In May 2005, AJL20, a Syrian child, arrived in Australia on a child visa. On 2 October 2014, the Minister for Immigration and Border Protection cancelled AJL20’s child visa on character grounds under s 501(2) of the Migration Act 1958 (Cth) (the 'Act'). As a result AJL20 became an 'unlawful non-citizen' within the meaning of s 14 of the Act and was detained on 8 October 2014 (as required by s 189(1) of the Act ).

Following his detention, AJL20 made a number of applications for a protection visa, each of which was refused by the Minister on character grounds (at [6]). On 4 November 2019, AJL20 commenced proceedings seeking damages in respect of his false imprisonment by the Commonwealth and on 12 May 2020 commenced further proceedings seeking an order in the nature of a writ of habeas corpus (at [7]).

At first instance, in respect of the habeas corpus proceeding, on 11 September 2020, Bromberg J made orders releasing AJL20 from immigration detention into the community (at [9]). His Honour held that because the Executive had not removed AJL20 from Australia 'as soon as reasonably practicable' in accordance with s 198(6) of the Act , ALJ20’s detention was not for the purpose of removal from Australia and was therefore unlawful ( AJL20 v The Commonwealth [2020] FCA 1305 at [75] , [123]-[125] , [128] , [170]-[171] ). His Honour found that the Executive’s desire to comply with Australia’s non-refoulment obligations under s 197C of the Act was no justification for the continuing detention ( AJL20 v T he Commonwealth [2020] FCA 1305 at [95]-[99] , [123] ).

In respect of the damages proceeding, on 29 September 2020, Bromberg J made a declaration that AJL20’s detention was unlawful and damages were recoverable (although quantum of recoverable damages was to be assessed separately) (at [9]).

The Commonwealth appealed in respect of both sets of proceedings to the Full Court of the Federal Court, and following an application by the Attorney-General of the Commonwealth, each appeal was removed to the High Court pursuant to s 40 of the Judiciary Act 1903 (Cth) (at [10]).

On appeal to the High Court, the Commonwealth conceded that AJL20 had not been removed from Australia 'as soon as practicable' (at [8]) but contended that AJL20’s detention was lawful under s 189(1) of the Act as it was required by s 196(1) of the Act , that is (at [82]) that the Act made detention of an unlawful non-citizen lawful until the person is ‘actually removed’ (irrespective of whether that is done 'as soon as reasonably practicable' or prolonged for some other reason (at [83])). AJL20 argued that s 196(1)) does not authorise the Executive to detain an unlawful non-citizen where its officers have failed to remove that person from Australia 'as soon as reasonably practicable' (at [8]).

A majority of the High Court (Kiefel CJ, Gageler, Keane and Steward JJ; Gordon, Gleeson and Edelman JJ dissenting) allowed both appeals by the Commonwealth, holding (at [4]-[5]) that the detention of unlawful non-citizens who have not been removed by officers of the Executive 'as soon as reasonably practicable' is lawful, provided that the officers knew or had reasonable suspicion that that person was an unlawful non-citizen.
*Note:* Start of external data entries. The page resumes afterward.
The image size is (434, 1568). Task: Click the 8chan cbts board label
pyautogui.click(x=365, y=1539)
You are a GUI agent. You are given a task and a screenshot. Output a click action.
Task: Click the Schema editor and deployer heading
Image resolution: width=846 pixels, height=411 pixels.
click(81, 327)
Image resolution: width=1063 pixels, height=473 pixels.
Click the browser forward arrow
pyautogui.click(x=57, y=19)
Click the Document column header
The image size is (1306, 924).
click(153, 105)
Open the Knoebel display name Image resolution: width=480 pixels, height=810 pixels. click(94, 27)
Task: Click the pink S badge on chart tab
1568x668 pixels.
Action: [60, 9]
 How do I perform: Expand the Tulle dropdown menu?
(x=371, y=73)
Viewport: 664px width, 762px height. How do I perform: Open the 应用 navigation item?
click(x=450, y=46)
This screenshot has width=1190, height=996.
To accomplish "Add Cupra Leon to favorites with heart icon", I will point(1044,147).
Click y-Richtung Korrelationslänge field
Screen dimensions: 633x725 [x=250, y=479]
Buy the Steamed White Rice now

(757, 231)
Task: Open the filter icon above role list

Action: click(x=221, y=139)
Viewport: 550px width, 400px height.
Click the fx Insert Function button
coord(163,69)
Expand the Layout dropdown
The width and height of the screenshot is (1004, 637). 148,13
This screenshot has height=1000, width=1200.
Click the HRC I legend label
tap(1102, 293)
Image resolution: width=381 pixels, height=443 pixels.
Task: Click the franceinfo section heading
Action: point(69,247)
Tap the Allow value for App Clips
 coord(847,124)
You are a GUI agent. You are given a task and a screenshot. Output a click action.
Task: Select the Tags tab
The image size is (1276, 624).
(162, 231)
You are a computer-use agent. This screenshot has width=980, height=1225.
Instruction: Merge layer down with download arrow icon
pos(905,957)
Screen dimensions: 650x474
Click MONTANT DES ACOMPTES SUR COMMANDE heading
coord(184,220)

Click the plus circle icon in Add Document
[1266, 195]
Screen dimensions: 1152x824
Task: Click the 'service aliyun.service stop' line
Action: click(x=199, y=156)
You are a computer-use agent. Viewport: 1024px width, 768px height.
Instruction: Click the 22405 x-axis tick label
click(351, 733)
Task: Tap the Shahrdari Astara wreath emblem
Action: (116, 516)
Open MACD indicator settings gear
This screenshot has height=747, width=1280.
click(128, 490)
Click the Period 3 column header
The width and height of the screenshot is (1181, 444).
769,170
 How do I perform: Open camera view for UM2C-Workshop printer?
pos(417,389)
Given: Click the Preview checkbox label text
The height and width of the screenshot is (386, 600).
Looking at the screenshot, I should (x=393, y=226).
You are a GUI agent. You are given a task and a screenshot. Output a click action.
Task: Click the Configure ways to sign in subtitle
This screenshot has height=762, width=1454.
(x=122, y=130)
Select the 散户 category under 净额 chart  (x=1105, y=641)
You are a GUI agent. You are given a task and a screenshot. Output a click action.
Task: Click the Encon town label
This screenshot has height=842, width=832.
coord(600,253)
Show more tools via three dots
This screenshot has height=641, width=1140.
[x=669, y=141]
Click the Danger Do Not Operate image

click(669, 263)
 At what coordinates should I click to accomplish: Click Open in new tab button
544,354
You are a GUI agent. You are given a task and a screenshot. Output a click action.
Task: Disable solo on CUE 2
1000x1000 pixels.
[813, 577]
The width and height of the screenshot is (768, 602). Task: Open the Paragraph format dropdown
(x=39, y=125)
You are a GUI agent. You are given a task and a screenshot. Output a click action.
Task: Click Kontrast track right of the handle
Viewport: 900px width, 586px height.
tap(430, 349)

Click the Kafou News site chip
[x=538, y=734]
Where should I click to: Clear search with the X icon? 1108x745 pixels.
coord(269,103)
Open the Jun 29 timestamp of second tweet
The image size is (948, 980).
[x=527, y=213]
Plurality judgment (Kiefel CJ, Gagler, Keane and Steward JJ)

Their Honours (at [4]-[5]) affirmed the weight of the authorities in NAES v Minister for Immigration and Multicultural and Indigenous Affairs [2003] FCA 1 at [11]-[15] , WAIS v Minister for Immigration and Multicultural and Indigenous Affairs [2002] FCA 1625 at [56] and ASP15 v The Commonwealth (2016) 248 FCR 372 at [40]-[42] , holding that beyond 'any [room for] doubt that the interpretation of ss 196(1) and 198… faithfully reflects the intention of the Act ' and that the operation of these sections authorises detention unconstrained by the achievement of removal of the unlawful non-citizen by the Executive 'as soon as reasonably practicable'. Their Honours' judgment went on to say that '[n]o constitutional imperative requires departure from [these principles]. The primary judge erred in thinking otherwise.'

Their Honours held that the purpose for which an officer of the Executive might detain or prolong the detention of a person does not matter, provided that the officer knows or reasonably suspects a person who they detain to be an unlawful non-citizen from the time of detention under s 189 of the Act to the time of removal from Australia (at [61] and [72]). Where officers of the Executive have not discharged their statutory duty to remove an unlawful non-citizen (such as AJL20) from Australia 'as soon as reasonably practicable', the remedy is an order for a writ of mandamus requiring that they do their duty. Such an order gives effect to the scheme of the Act , whereas an order that an unlawful citizen be released into the community because officers of the Executive have not performed their statutory duty would subvert the scheme of the Act (at [72] and [73]).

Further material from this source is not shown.